On Sunday, CAL FIRE Capt.
Richard Cordova said that more than 2,094,955 acres have burned across the state this year. That’s the size of more than 10 New York Cities.
“This is crazy. We haven’t even got into the October and November fire season, and we’ve broken the all-time record,” Cordova said. “It concerns us because we need to get these firefighters off these lines and get them breaks from battling these wildfires.”
Madera County Sheriff Tyson Pogue said at least 224 people were rescued from the Mammoth Pool Reservoir area after the Creek Fire blocked the only road out of the popular recreation site. About 20 evacuees had injuries ranging from broken bones to burns. Two people had to be carried on a stretcher.
“The situation only can be described as just hellish conditions out there for those poor people,” Pogue said.
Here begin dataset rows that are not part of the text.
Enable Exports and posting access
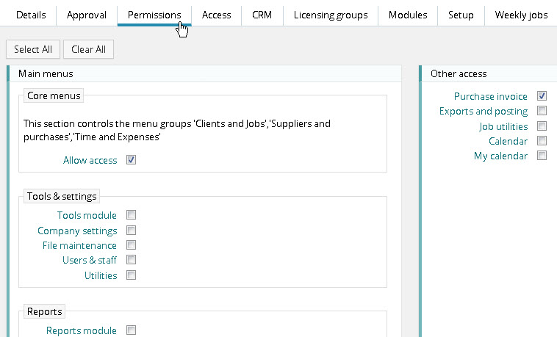Screen dimensions: 557x337 coord(542,111)
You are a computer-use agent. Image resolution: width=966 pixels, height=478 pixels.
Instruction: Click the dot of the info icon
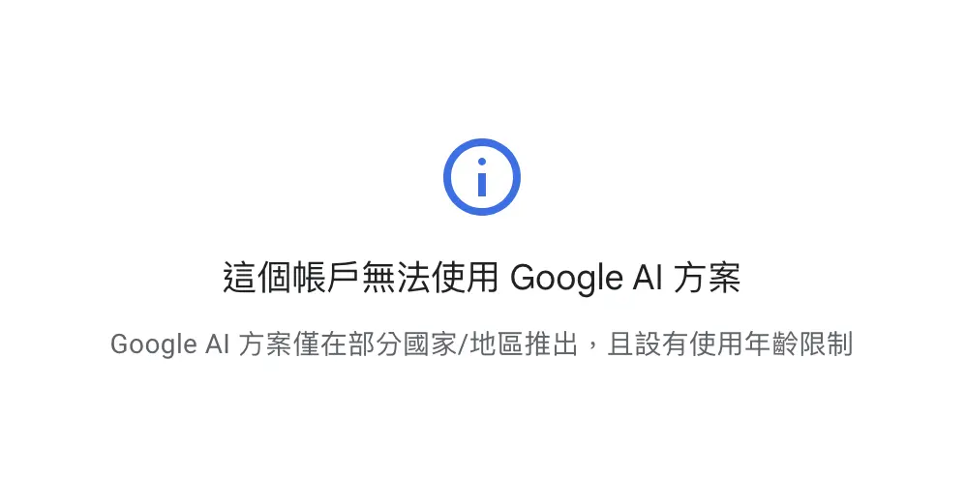point(482,162)
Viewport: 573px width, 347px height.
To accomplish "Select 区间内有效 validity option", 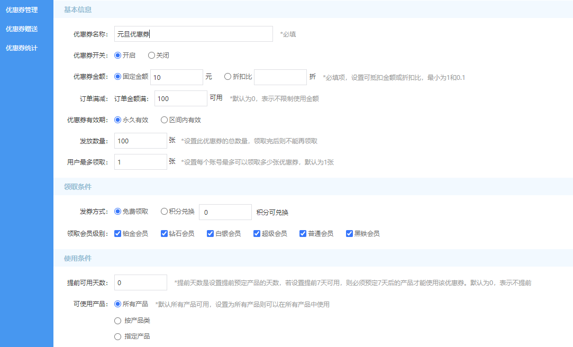I will (164, 120).
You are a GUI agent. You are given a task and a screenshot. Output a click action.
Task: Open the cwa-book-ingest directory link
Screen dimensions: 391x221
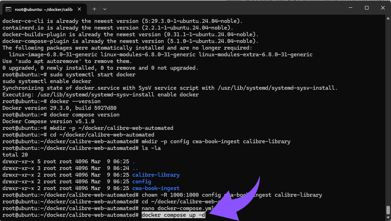pyautogui.click(x=156, y=188)
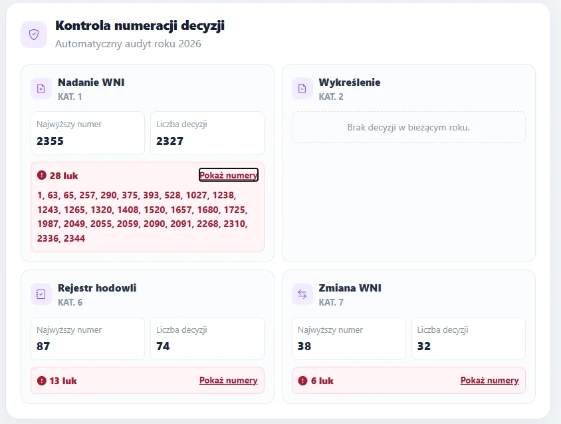Click the red warning icon beside 28 luk
This screenshot has height=424, width=561.
point(42,175)
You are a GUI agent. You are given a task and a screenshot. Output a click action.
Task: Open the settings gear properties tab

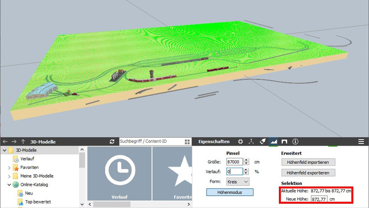(x=240, y=141)
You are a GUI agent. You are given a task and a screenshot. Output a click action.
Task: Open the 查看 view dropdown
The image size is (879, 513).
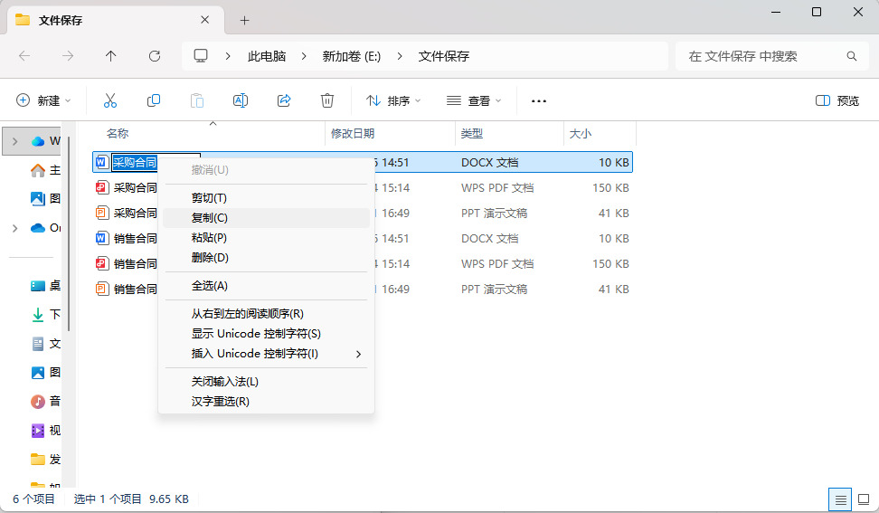(474, 100)
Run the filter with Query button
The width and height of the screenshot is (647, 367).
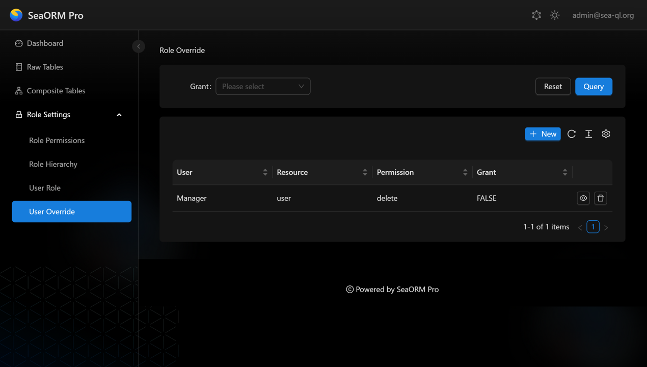[594, 87]
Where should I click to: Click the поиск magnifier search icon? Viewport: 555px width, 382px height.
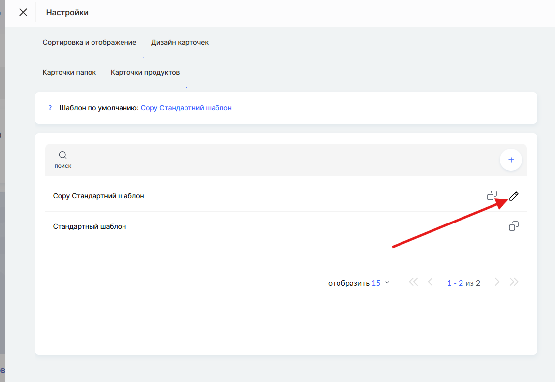coord(63,156)
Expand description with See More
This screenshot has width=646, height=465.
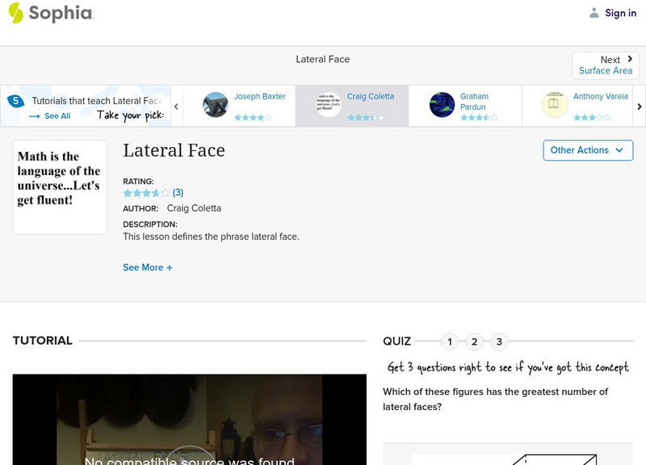coord(148,267)
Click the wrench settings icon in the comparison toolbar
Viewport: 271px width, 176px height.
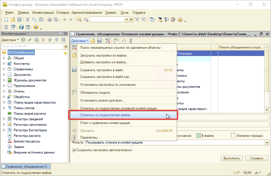(x=131, y=41)
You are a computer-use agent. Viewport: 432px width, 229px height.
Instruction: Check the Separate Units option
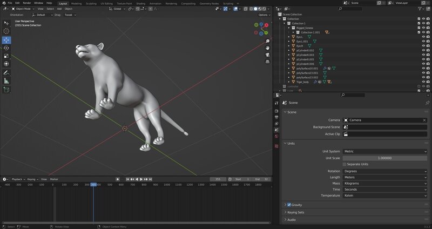click(344, 164)
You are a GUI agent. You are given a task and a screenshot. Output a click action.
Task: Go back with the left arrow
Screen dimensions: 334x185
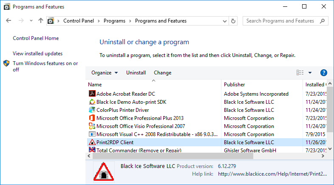(8, 21)
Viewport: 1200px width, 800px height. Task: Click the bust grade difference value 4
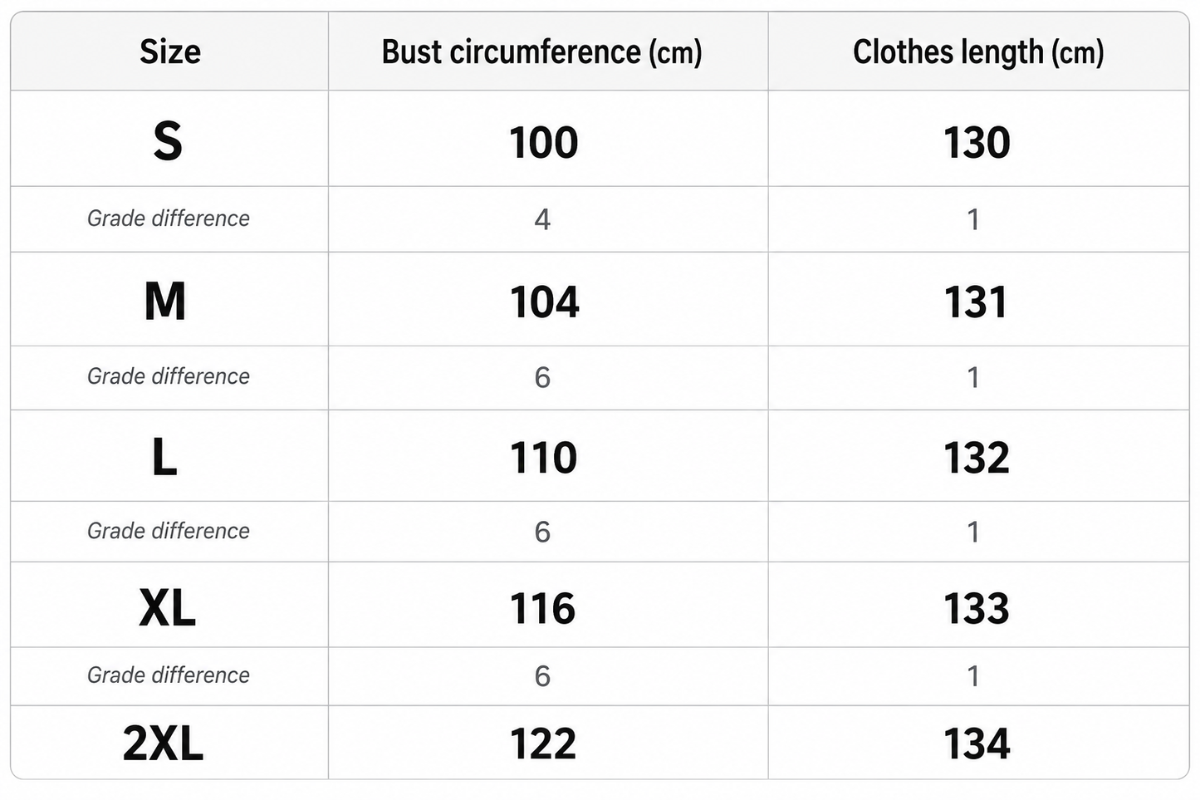pos(542,219)
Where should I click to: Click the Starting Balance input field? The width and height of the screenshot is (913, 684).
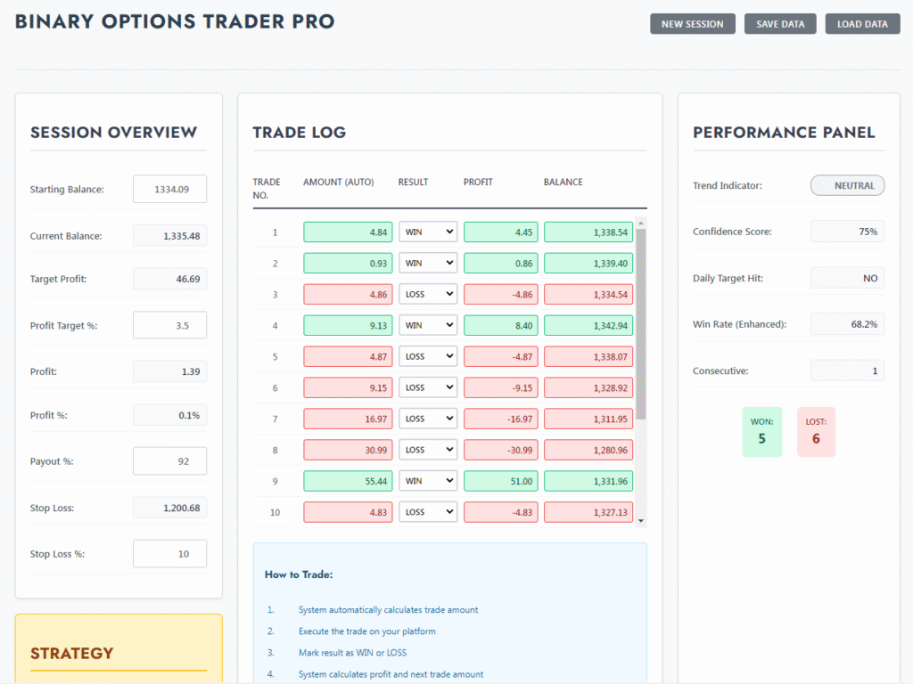click(x=169, y=189)
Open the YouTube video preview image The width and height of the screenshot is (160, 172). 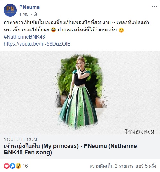pyautogui.click(x=80, y=92)
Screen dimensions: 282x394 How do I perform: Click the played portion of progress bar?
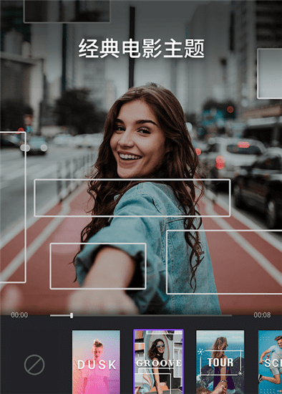pyautogui.click(x=60, y=315)
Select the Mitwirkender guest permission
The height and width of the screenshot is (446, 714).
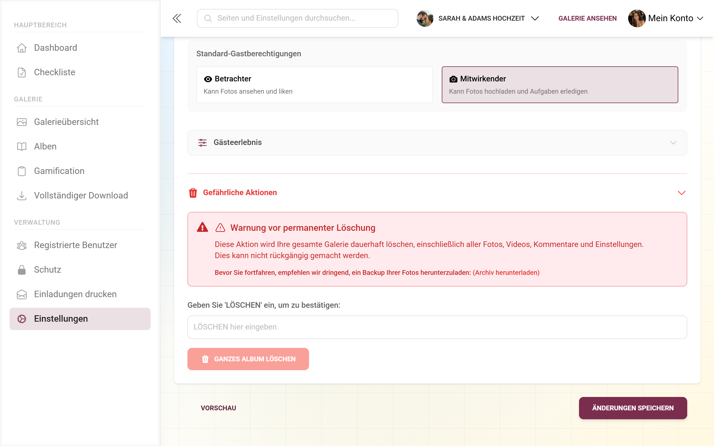pos(560,85)
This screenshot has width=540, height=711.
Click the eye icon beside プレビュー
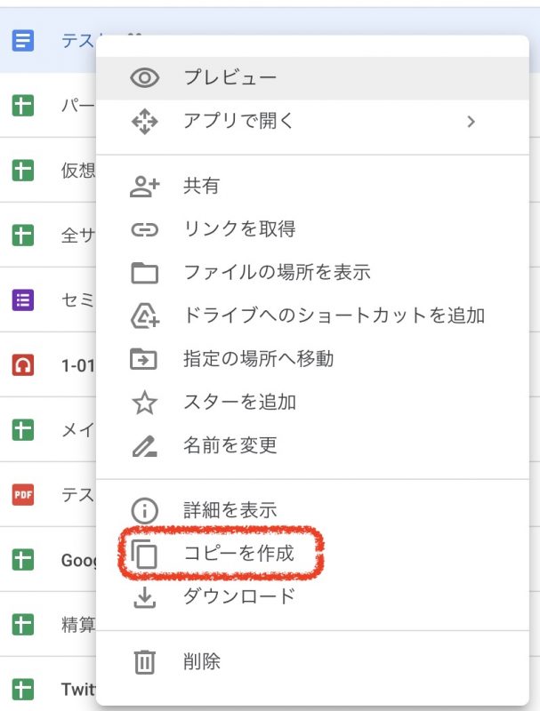[x=144, y=77]
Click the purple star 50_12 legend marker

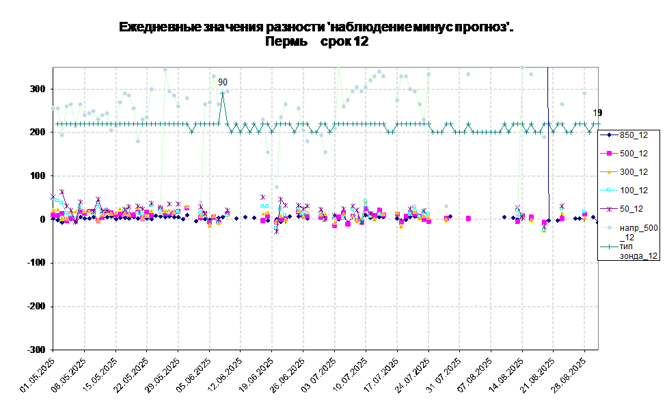tap(608, 209)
The Fresno County Sheriff’s Office ordered everyone in the community of Shaver Lake to leave immediately Sunday. “There is an imminent threat to life and property due to the fast-moving Creek Fire,” the sheriff’s office said.
US Forest Service spokesman Dan Tune said that the ‘hellish’ inferno rapidly exploded in size since it started Friday evening in the Sierra National Forest.
It started in the forest south of Yosemite National Park and grew to 36,000 acres in just a day.By Sunday morning, the wildfire had engulfed 45,000 acres. The cause of the blaze is still under investigation.
Mammoth Pool Reservoir is known for camping, fishing, boating, hiking, and wildlife viewing. Last Saturday, campers at the lake were asked to take shelter after the Creek Fire blocked the only way out of the area. The group at the lake received a warning from a helicopter’s public address system.
“Fire runs uphill, as does the road out,” Tune said. “We did not want to put campers attempting to caravan through an area where the fire is likely.”
By Sunday morning, Pogue added he believed everyone had been rescued from the Mammoth Pool area. But officials plan to keep looking Sunday for others who might be stranded.
According to the Forest Service, about 450 firefighters are fighting the blaze, along with three helicopters and three air tankers.